In the present analysis, pairs of multiple sequence alignments are constructed for each dimer and the covariation between residues in those pairs are calculated by CCMpred (Contacts from Correlated Mutations predicted) and three mutual information based approaches for ten accessible surface area threshold groups. Then, whole residue couplings between proteins of each dimer are unified into a single Frobenius norm value. Norms of residue contact matrices of all dimers in different accessible surface area thresholds are fed into support vector machine as single or multiple feature models. The results of training the classifiers by single features show no apparent different accuracies in distinct methods for different accessible surface area thresholds. Nevertheless, mutual information product and context likelihood of relatedness procedures may roughly have an overall higher and lower performances than other two methods for different accessible surface area cut-offs, respectively. The results also demonstrate that training support vector machine with multiple norm features for several accessible surface area thresholds leads to a considerable improvement of prediction performance. In this context, CCMpred roughly achieves an overall better performance than mutual information based approaches. The best accuracy, sensitivity, specificity, precision and negative predictive value for that method are 0.98, 1, 0.962, 0.96, and 0.962, respectively.
In this paper, by feeding norm values of protein dimers into support vector machines in different accessible surface area thresholds, we demonstrate that even small number of proteins in pairs of multiple alignments could allow one to accurately discriminate between positive and negative dimers.

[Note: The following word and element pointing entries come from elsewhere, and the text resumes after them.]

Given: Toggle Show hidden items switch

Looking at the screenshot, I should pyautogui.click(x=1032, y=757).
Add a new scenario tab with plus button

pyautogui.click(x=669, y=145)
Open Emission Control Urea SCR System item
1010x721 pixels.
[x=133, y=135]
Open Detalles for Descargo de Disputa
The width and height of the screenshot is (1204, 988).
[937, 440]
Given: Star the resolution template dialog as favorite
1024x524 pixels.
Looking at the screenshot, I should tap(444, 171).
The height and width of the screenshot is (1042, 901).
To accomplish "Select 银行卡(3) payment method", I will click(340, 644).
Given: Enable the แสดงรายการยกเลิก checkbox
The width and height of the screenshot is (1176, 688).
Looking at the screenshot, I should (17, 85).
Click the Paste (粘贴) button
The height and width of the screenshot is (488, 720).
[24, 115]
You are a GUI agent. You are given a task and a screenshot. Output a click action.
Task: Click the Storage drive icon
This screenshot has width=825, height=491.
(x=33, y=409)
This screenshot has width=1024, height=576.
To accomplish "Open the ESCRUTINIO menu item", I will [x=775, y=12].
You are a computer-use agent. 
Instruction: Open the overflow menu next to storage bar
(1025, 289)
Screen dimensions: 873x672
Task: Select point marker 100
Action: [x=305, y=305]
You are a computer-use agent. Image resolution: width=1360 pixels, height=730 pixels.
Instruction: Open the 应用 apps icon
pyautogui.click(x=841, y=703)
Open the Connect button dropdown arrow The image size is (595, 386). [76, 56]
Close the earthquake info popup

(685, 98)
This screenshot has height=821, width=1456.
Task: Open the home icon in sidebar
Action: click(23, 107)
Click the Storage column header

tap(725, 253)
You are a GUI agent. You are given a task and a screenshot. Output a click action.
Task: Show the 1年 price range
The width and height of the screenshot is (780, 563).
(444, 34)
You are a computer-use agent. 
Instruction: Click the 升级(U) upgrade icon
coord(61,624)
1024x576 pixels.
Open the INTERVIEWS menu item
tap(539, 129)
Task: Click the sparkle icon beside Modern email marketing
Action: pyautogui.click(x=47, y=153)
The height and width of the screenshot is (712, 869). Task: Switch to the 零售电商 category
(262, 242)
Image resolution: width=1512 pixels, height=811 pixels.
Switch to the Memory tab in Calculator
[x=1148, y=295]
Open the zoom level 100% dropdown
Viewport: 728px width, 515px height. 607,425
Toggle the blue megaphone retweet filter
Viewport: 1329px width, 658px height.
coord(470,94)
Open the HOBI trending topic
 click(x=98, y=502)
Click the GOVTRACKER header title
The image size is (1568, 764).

预测蛋白质之间的物理相互作用是计算生物学中最大的挑战之一。存在大量不同的蛋白质相互作用以及大量具有未知相互作用对应物的蛋白质序列和合成肽。大多数共进化方法发现的是物理相互作用和功能关联的组合。然而,专门推断物理相互作用的方法却寥寥无几。混合共进化方法利用蛋白质间残基共进化来揭示特定的物理相互作用蛋白质。在本研究中,我们引入一种基于混合共进化的方法,仅从蛋白质序列出发预测蛋白质家族对之间的物理相互作用。
在当前分析中,为每个二聚体构建多序列比对的配对,并通过CCMpred(预测相关突变的接触)和三种基于互信息的方法,针对十个可及表面积阈值组计算这些配对中残基之间的共变。然后,将每个二聚体蛋白质之间的整个残基耦合统一为单个弗罗贝尼乌斯范数。不同可及表面积阈值下所有二聚体的残基接触矩阵范数作为单特征或多特征模型输入支持向量机。单特征训练分类器的结果表明,在不同可及表面积阈值的不同方法中,准确率没有明显差异。然而,对于不同的可及表面积截断值,互信息乘积和相关性上下文似然程序分别大致比其他两种方法具有总体更高和更低的性能。结果还表明,针对几个可及表面积阈值使用多范数特征训练支持向量机可显著提高预测性能。在此背景下,CCMpred大致比基于互信息的方法具有总体更好的性能。该方法的最佳准确率、灵敏度、特异性、精确率和阴性预测值分别为0.98、1、0.962、0.96和0.962。
在本文中,通过将不同可及表面积阈值下蛋白质二聚体的范数输入支持向量机,我们证明即使是多序列比对对中的少量蛋白质也能让人准确区分正二聚体和负二聚体。